Synthetic Aperture Technical Working Group

Primary Technical Committee:

Sensor Array and Multichannel Technical Committee

Other Relevant Technical Committees:

Machine Learning for Signal Processing
Computational Imaging
Signal Processing for Communications and Networking

Background and Overview

Over the course of several decades, a diverse range of imaging sensors has been utilized to generate a unified synthetic image, simulating a sensor with a wider aperture and shallow depth-of-field. This technique, known as synthetic aperture (SA) processing, has revolutionized various fields, including radar, sonar, radio telescopes, channel sounding, optics, radiometry, acoustics, quantum, microscopy, and biomedical applications such as ultrasound, magnetic resonance imaging (MRI), magnetometry, and computed tomography (CT). Compared to physical hardware apertures with equivalent angular resolution, SAs offer cost, hardware, and power savings, along with improved visibility of occluded objects, enhanced signal-to-noise ratio (SNR), and heightened resolution. SAs can be constructed through sensor/object motion or by deploying sensors in a distributed manner. Initially developed for radar systems in the 1950s, SAs were first implemented using digital computers in the late 1970s. Subsequently, more advanced techniques emerged in the late 1980s, leading to widespread adoption across various applications throughout the 1990s.

In recent years, significant advancements have been made in the use of SAs for measuring the characteristics of propagating electromagnetic radiation in wireless communication environments. Here, SAs are created by precisely moving a receive antenna along predetermined points on a spatial sampling lattice using a mechanical positioner like a robot arm.
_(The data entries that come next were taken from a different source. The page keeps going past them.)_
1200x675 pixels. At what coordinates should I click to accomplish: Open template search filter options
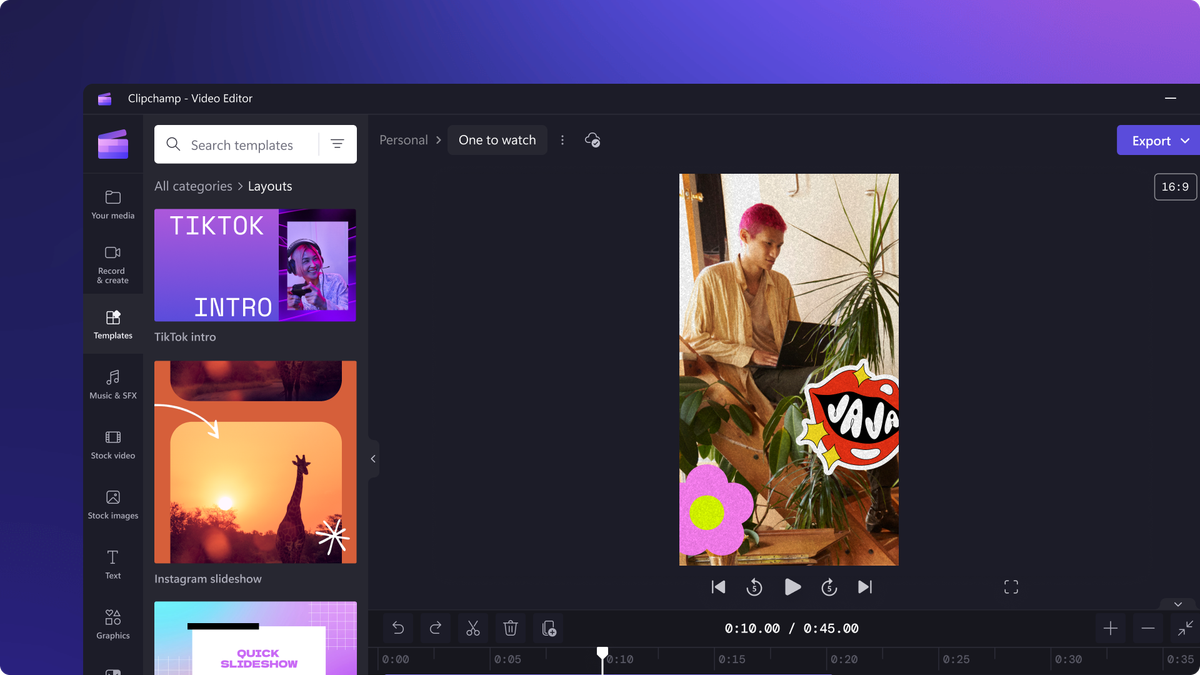[337, 144]
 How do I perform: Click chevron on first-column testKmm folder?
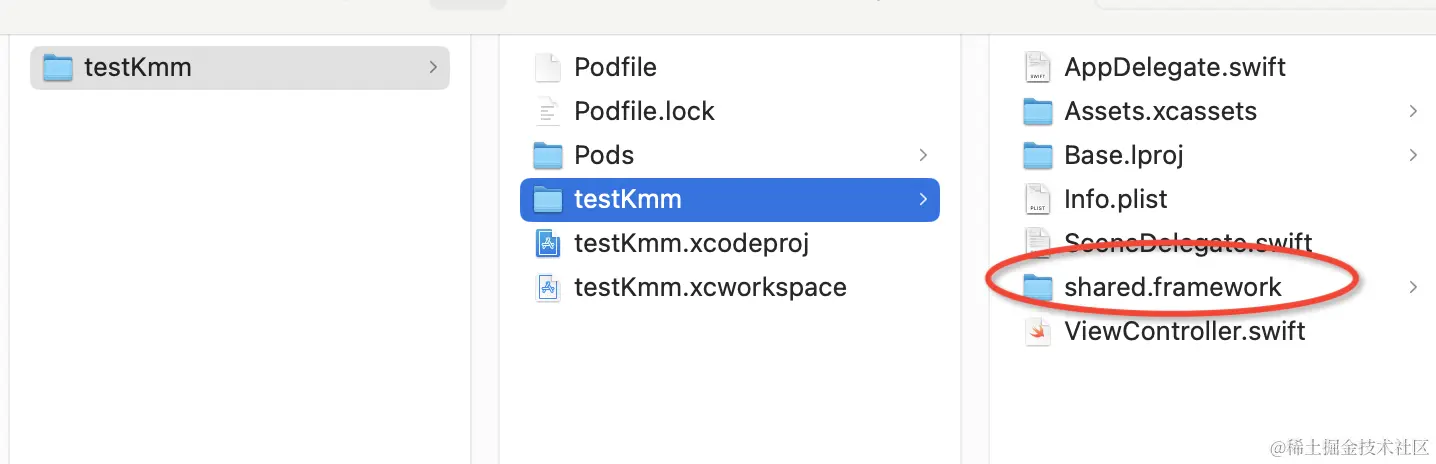432,67
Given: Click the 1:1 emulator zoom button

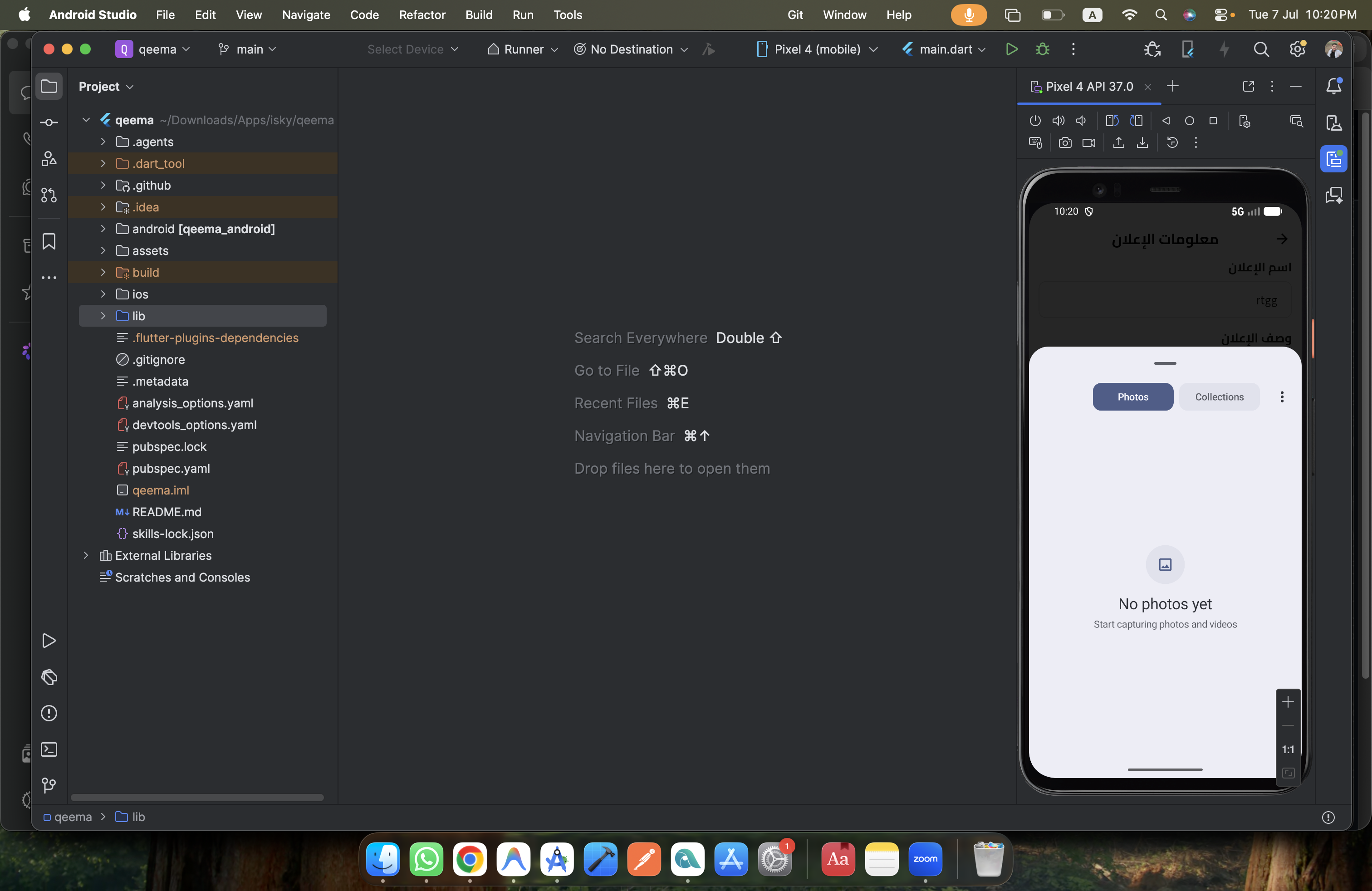Looking at the screenshot, I should coord(1287,749).
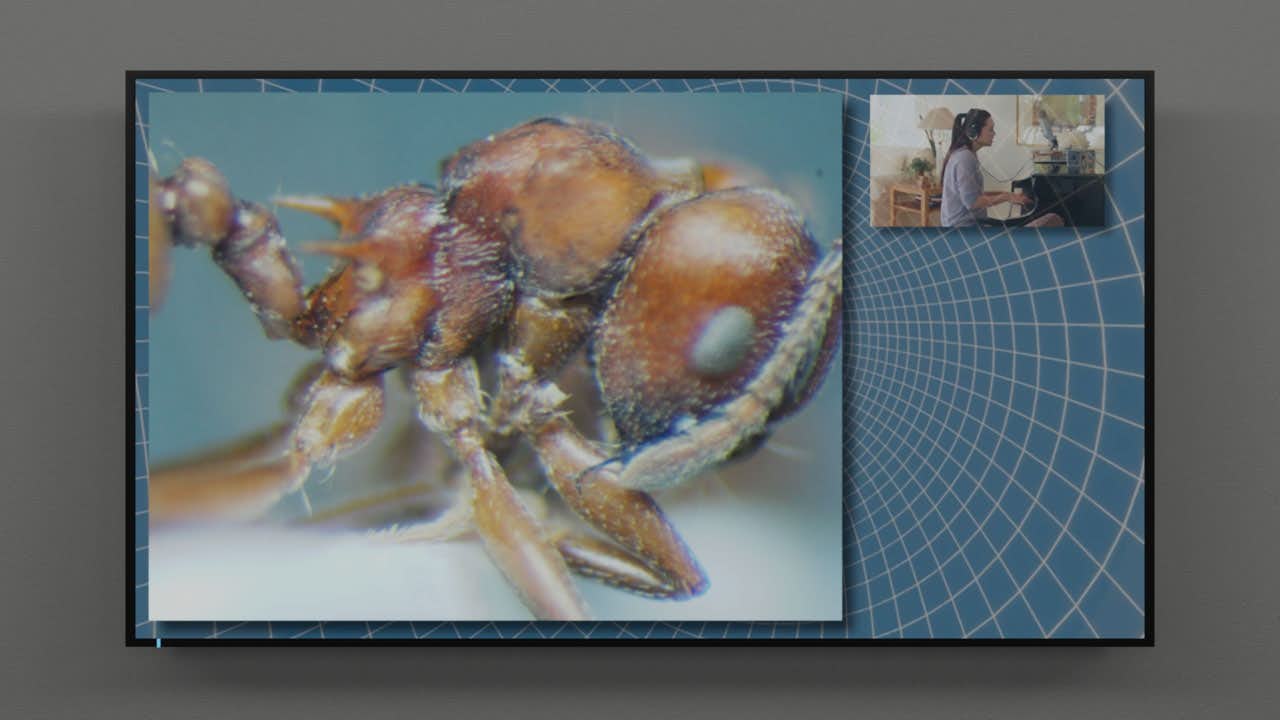
Task: Click the teal background above the ant
Action: pyautogui.click(x=300, y=130)
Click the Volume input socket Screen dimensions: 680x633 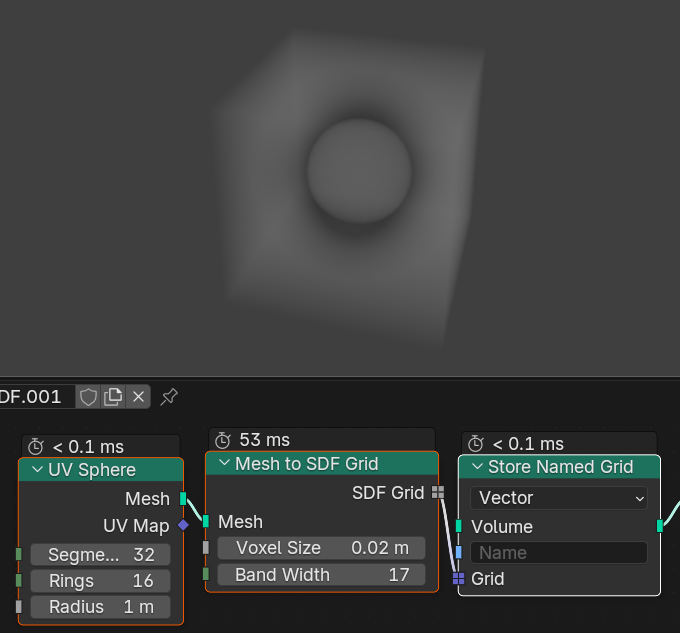pyautogui.click(x=458, y=526)
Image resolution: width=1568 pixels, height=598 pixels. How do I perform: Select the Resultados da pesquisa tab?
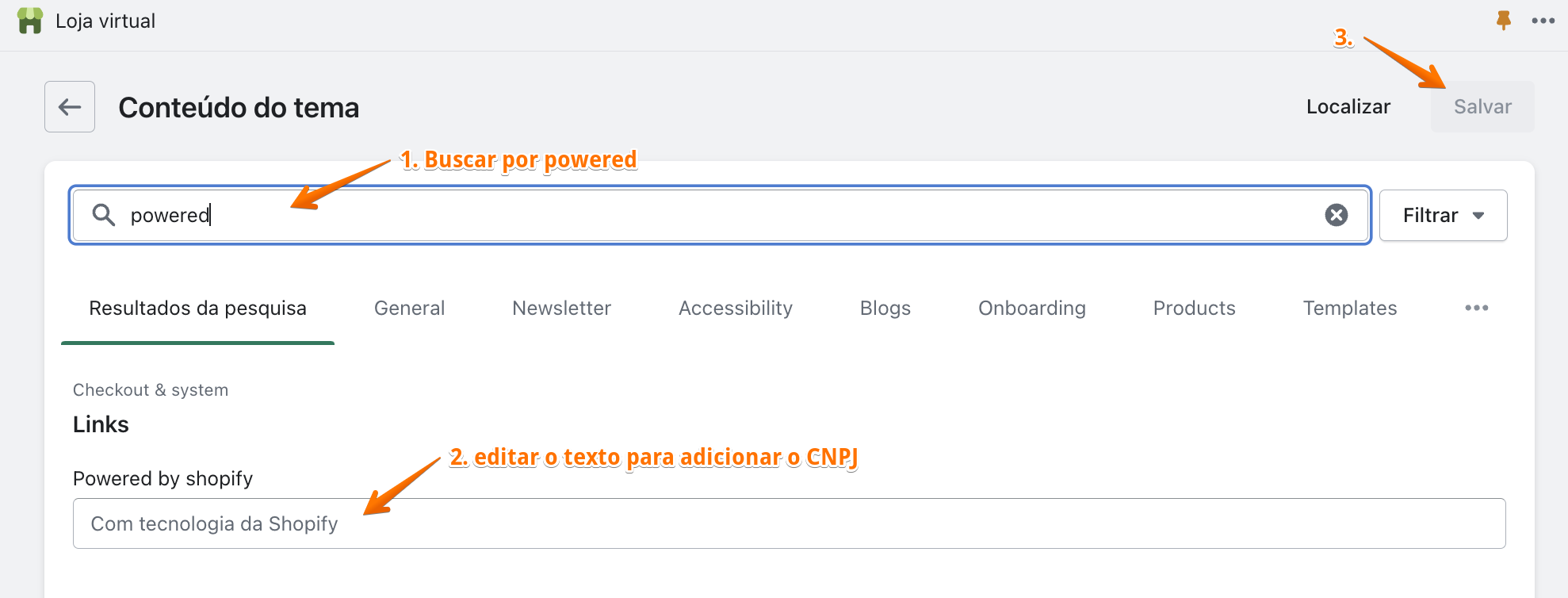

By capturing the signal amplitude and phase at each spatial location, it becomes possible to reconstruct important parameters of the scattered electromagnetic waves, including power, directions of arrival, delays, and polarization. In quantum SA applications, Rydberg sensors are garnering significant interest for wideband receivers. In SA sonar (SAS), existing algorithms are being adapted for widebeam and wideband systems to discern new properties of sea-bottom scattering. In optics, coded diffraction patterns are now used to acquire several snapshots of the scene by changing the spatial configuration.

The overarching objective of the SA Technical Working Group (SA-TWG) is to support the maturation of the theoretical framework and empirical techniques underlying the estimation of wave parameters using SAs in different media. The TWG's activities encompass experiments, data analyses, and parameter estimation algorithms. Equally important is the theoretical aspect of the TWG's work, which focuses on developing original and computationally efficient techniques. The TWG also aims to explore and identify new potential applications for SAs that arise from precise measurement and estimation of environmental parameters. This includes applications in areas like channel emulators for testing wireless device performance.

The tangible outcomes of the TWG's efforts encompass a range of valuable contributions to the field. These include:

1. development and validation of SA best practices documented in IEEE standards, 
2. the establishment of a shared repository for data, code, and resources, 
3. working papers summarizing the TWG's analyses and experiments, 
4. joint publications in IEEE conferences or journals,
5. organizing summer schools to facilitate SA education and joint PhD training efforts,
6. challenges or competitions promoting the adoption of SAs in engineering education and job training, 
7. webinars and resources for the IEEE Resource Center/SigPort, 
8. collaboration on research proposals for government funding, 
9. engagement with IEEE Future Directions Initiatives, 
10. community building through websites, blogs, and social media activities, 
11. collaborations between academia, industry, and government research labs, 
12. special sessions and tutorials at relevant conferences, 
13. special journal issues dedicated to SAs, and 
14. the introduction of new EDICS categories to enhance classification and organization within the field.

By leveraging the collective expertise and documenting state-of-the-art metrology practices and methods, the TWG aims to provide valuable resources that can support product development, internal research, and optimization of budget allocation strategies for institutions working with SAs. The TWG's insights and lessons learned will be particularly valuable for smaller companies and institutions with limited resources, helping them navigate the pursuit of new technologies more effectively.